■ **WORK ORDER 1**: In the open hardware post, what did the author replace the Pinebook Pro's EMMC with?
■ **WORK ORDER 2**: Write the next part of the open hardware post, picking up right after its final sentence.

■ **PAGE EXTRACT**:

A Year of Open Hardware
As 2022 winds to a close, I'm reflecting back on a year of purposefully choosing open computing hardware. Previously.
I purposely chose a RockPro64, Pinebook Pro, and Purism over alternatives. All allow me to run whichever operating system I wanted to run (I run arch, btw) on the hardware. This allows me to learn, setup, and work on more open hardware than not. And where I couldn't use open hardware, I could swap operating systems on the hardware for a better experience. Let's go through each of the hardware bits. Let's take a quick tour of the hardware. We'll skip the RockPro64s since I've already documented both of them previously and previously.
Pinebook Pro
When the Pinebook Pro (PBP) became once again avaiable, I bought one. It's an inexpensive laptop that is basically a rockpro64 in a laptop. My PBP is documented here. In the first day, I powered it on and made sure it all worked. Once confirmed working, I wiped the OS and installed archlinux. I then installed an NVMe drive in it, and swapped out the EMMC with a 128GB module. I then reinstalled archlinux again. it worked great for weeks without issue. Until one day, it refused to power on.
I figured I just let the battery drain by leaving it running unplugged. Let it charge for a few hours, and....nothing. I hooked up a serial console to it and watched it do nothing on power on. It wouldn't even do the basic power on of the CPU. Uhh...huh. In chatting with some others, they asked me to try various steps to no avail. Back to basics, I removed the nvme drive and adapter. Nothing. Removed the EMMC module and tried serial. The system is getting power, because my multimeter shows power flowing. However, the system fails to power on at all, confirmed with serial console.

Records taken from a dataset:
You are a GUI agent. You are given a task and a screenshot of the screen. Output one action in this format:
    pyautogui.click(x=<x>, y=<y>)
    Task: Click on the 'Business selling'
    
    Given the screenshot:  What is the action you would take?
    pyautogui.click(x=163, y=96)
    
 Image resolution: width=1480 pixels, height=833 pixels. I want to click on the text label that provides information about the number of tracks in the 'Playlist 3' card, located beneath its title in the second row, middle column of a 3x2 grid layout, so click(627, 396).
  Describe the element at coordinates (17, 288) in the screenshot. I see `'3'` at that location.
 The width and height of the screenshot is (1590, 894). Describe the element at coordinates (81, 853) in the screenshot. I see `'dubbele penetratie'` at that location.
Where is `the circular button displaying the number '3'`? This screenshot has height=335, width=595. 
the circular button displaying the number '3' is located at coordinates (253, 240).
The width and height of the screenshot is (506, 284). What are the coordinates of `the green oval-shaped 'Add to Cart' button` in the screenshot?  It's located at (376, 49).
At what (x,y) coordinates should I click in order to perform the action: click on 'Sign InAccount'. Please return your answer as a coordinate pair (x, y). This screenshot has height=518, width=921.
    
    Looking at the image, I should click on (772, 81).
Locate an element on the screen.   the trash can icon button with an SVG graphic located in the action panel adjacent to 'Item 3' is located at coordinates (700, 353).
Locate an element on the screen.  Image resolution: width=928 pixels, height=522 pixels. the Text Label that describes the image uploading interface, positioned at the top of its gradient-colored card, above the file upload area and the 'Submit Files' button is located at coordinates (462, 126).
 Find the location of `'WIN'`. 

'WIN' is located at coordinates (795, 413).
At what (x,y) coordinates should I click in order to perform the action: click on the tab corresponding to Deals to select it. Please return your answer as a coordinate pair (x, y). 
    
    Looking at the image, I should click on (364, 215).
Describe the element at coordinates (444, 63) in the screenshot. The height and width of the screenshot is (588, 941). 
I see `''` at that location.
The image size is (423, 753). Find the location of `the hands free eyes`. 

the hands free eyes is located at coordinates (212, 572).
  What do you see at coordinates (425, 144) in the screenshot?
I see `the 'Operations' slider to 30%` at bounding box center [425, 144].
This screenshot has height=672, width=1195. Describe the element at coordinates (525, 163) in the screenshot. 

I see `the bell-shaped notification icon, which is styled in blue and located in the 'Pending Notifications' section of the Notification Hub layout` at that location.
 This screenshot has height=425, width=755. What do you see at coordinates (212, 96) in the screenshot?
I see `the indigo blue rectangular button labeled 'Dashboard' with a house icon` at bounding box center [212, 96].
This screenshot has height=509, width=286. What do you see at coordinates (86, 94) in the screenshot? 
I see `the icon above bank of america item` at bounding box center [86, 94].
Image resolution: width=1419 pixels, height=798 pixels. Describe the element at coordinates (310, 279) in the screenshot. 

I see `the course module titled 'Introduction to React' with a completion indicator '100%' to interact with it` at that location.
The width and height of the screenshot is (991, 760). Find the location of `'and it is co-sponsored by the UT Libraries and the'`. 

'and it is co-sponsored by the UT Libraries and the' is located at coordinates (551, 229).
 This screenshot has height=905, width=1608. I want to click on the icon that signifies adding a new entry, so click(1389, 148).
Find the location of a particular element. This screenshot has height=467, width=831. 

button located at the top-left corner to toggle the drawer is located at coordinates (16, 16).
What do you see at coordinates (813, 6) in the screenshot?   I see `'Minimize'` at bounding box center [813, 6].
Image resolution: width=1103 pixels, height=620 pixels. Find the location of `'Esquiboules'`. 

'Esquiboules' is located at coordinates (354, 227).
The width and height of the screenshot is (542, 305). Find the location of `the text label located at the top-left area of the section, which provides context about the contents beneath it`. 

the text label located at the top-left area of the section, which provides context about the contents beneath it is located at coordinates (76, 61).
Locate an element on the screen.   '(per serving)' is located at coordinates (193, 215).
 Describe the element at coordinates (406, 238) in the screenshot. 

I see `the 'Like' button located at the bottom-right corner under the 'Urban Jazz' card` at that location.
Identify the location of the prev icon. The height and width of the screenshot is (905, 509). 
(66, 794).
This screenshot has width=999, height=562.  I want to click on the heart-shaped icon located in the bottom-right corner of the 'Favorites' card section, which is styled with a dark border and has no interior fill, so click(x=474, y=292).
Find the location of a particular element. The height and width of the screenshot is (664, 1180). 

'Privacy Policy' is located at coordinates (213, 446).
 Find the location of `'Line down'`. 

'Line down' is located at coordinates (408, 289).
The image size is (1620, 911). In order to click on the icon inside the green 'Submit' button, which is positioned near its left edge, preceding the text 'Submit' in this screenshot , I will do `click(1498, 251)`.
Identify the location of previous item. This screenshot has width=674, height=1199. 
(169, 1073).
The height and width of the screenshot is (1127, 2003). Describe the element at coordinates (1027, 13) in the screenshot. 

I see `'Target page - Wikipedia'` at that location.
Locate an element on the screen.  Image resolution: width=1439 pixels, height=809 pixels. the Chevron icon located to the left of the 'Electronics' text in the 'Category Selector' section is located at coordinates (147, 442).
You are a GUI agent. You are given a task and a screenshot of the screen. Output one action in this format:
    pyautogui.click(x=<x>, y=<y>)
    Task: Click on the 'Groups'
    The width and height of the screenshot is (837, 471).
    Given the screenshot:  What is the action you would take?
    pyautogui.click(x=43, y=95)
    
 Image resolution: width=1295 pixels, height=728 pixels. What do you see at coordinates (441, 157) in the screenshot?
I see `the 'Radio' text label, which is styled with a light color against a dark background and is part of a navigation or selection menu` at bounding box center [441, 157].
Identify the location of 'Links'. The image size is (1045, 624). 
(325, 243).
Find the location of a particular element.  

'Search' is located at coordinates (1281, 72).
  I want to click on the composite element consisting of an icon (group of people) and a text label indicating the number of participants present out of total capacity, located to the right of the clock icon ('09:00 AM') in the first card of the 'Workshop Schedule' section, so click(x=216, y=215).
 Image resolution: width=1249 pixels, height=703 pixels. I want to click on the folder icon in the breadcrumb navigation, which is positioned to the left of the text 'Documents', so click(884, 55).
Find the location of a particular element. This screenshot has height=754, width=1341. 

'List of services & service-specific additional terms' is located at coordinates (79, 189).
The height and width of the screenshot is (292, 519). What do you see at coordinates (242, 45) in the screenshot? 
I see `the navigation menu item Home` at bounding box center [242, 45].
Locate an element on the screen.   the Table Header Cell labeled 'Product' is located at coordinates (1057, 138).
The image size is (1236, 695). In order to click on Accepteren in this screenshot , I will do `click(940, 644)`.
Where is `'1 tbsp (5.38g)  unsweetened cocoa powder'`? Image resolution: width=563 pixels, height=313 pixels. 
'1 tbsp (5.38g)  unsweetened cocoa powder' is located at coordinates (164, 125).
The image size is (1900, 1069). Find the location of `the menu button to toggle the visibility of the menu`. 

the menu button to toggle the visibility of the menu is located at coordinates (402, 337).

■ **ANSWER AREA 1**: A 128GB module.

■ **ANSWER AREA 2**:
Ok, well then. We have a dead PBP sitting in the pile. 66% success rate with PIne64 so far.
Purism Librem14
I wanted a laptop without the "security coprocessor" or "management engine" enabled. The only options in the spring of 2022 were Nitro or Purism. I went with the Purism Librem14 laptop. it comes with Purism's own PureOS installed (based on Debian). I powered it on, it worked. I didn't like PureOS, so I swapped out the 2TB NVMe drive for my own. I then installed archlinux (btw) on it, and got on with my life.
And a quick digression, I know it's not truly open hardware. The whole system is engineered to be much more open, but the main Intel CPU is not open. In fact, the PBP running the Rockchip 3399 isn't open either. It's ARM, which like Intel, is a proprietary ISA (Instruction Set Architecture). RISC-V isn't yet ready for general computing. I seriously considered a Raptor Talos system. But that would involve a different set of computing challenges when traveling (remote terminal into the desktop), isn't nearly as silent, and is multiples more expensive than I wanted to spend. I could buy a rackmount server and just remote terminal into it all the time, but then I have two computers instead of just one.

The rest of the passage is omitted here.